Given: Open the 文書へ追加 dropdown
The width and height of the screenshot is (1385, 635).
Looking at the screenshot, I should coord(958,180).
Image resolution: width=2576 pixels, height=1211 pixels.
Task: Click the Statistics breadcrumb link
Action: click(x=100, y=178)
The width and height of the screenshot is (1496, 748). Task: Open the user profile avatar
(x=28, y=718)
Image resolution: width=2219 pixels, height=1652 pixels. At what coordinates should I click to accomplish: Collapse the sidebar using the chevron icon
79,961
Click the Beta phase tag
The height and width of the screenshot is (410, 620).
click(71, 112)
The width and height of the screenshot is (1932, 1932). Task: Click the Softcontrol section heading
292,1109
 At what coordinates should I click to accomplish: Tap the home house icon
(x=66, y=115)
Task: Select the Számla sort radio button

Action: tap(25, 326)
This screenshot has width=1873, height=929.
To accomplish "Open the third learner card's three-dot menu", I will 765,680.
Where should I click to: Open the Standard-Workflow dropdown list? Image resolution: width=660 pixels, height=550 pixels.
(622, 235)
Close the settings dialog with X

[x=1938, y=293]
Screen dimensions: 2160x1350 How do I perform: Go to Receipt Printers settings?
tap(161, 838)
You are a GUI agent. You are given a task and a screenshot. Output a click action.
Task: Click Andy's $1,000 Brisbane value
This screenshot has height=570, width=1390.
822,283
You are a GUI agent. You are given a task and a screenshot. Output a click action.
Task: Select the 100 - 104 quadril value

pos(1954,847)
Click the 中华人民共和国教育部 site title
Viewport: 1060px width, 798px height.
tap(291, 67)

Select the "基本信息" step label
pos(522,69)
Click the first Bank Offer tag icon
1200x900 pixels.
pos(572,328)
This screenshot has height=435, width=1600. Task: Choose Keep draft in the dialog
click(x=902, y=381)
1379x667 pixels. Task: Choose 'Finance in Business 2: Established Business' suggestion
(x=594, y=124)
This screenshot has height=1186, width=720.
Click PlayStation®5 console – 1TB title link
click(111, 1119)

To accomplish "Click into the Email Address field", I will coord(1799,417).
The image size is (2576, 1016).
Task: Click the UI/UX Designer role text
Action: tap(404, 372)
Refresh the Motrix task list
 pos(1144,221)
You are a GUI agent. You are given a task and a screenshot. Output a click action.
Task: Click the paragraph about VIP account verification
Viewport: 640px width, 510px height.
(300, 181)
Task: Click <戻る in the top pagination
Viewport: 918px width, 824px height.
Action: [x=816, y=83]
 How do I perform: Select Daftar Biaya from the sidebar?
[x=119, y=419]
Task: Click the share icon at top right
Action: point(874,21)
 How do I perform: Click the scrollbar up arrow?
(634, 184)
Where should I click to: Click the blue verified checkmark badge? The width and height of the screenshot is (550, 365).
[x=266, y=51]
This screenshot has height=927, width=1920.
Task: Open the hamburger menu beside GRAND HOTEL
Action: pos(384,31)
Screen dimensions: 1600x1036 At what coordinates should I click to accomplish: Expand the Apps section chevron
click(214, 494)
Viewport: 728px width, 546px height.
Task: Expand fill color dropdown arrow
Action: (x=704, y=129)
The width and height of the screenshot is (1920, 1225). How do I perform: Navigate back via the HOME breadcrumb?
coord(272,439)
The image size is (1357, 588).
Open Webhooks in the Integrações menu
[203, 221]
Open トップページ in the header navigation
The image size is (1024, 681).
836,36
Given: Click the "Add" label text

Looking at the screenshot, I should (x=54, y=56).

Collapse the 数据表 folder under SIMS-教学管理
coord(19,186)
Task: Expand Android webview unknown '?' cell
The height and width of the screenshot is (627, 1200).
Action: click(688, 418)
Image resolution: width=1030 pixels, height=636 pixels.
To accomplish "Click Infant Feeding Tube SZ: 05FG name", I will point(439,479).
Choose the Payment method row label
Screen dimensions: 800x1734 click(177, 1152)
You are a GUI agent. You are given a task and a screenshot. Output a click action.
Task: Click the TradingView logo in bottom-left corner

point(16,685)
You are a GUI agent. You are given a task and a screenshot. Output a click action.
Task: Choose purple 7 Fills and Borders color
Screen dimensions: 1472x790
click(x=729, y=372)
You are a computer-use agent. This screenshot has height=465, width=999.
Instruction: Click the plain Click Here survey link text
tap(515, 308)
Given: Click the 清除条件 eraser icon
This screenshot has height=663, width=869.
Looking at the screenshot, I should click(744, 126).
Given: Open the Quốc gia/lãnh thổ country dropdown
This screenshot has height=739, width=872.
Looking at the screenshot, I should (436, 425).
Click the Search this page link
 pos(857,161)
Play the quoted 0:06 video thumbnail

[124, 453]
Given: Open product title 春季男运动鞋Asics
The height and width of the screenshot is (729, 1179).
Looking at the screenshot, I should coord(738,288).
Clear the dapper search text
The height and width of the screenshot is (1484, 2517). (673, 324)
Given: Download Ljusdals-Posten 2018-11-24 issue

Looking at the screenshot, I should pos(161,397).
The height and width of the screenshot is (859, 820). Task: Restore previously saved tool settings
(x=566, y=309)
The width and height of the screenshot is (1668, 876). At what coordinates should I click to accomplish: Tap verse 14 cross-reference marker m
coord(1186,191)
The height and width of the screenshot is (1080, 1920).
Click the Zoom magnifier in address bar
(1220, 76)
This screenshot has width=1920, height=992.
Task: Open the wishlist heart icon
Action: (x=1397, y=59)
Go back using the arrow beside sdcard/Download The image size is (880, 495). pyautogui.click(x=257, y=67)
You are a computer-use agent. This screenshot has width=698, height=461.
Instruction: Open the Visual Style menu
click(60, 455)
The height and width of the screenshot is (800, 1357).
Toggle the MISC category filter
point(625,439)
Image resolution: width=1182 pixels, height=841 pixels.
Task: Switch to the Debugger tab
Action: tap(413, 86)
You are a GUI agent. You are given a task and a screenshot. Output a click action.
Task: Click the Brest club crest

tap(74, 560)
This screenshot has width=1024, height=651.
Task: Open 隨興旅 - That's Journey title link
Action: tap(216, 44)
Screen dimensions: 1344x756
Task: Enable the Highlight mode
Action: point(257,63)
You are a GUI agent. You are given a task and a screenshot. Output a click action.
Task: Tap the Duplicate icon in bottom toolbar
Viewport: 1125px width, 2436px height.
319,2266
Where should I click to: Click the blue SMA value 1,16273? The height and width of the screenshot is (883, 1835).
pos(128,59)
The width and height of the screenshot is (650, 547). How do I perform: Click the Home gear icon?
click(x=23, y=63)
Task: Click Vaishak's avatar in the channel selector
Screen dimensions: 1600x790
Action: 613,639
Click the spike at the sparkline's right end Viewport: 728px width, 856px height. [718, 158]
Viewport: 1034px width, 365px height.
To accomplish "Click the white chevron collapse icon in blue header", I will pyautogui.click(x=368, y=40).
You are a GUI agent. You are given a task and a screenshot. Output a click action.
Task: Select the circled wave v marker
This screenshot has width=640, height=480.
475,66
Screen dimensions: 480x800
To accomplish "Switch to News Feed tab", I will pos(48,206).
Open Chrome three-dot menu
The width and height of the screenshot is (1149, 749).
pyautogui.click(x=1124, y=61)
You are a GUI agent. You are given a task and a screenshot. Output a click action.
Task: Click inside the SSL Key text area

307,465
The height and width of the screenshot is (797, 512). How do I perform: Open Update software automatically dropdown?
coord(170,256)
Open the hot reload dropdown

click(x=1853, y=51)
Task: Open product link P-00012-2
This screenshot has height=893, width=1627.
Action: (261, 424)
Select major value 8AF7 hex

————

▶ TASK PROMPT:
Could you update the records from the line with "The height and width of the screenshot is (1080, 1920)." up to and including the line with "Go back using" so that "Zoom magnifier" becomes "zoom lens", with everything else unchanged, and return only those lines?

▶ FULL SOLUTION:
The height and width of the screenshot is (1080, 1920).
Click the zoom lens in address bar
(1220, 76)
This screenshot has width=1920, height=992.
Task: Open the wishlist heart icon
Action: (x=1397, y=59)
Go back using the arrow beside sdcard/Download The image size is (880, 495). pyautogui.click(x=257, y=67)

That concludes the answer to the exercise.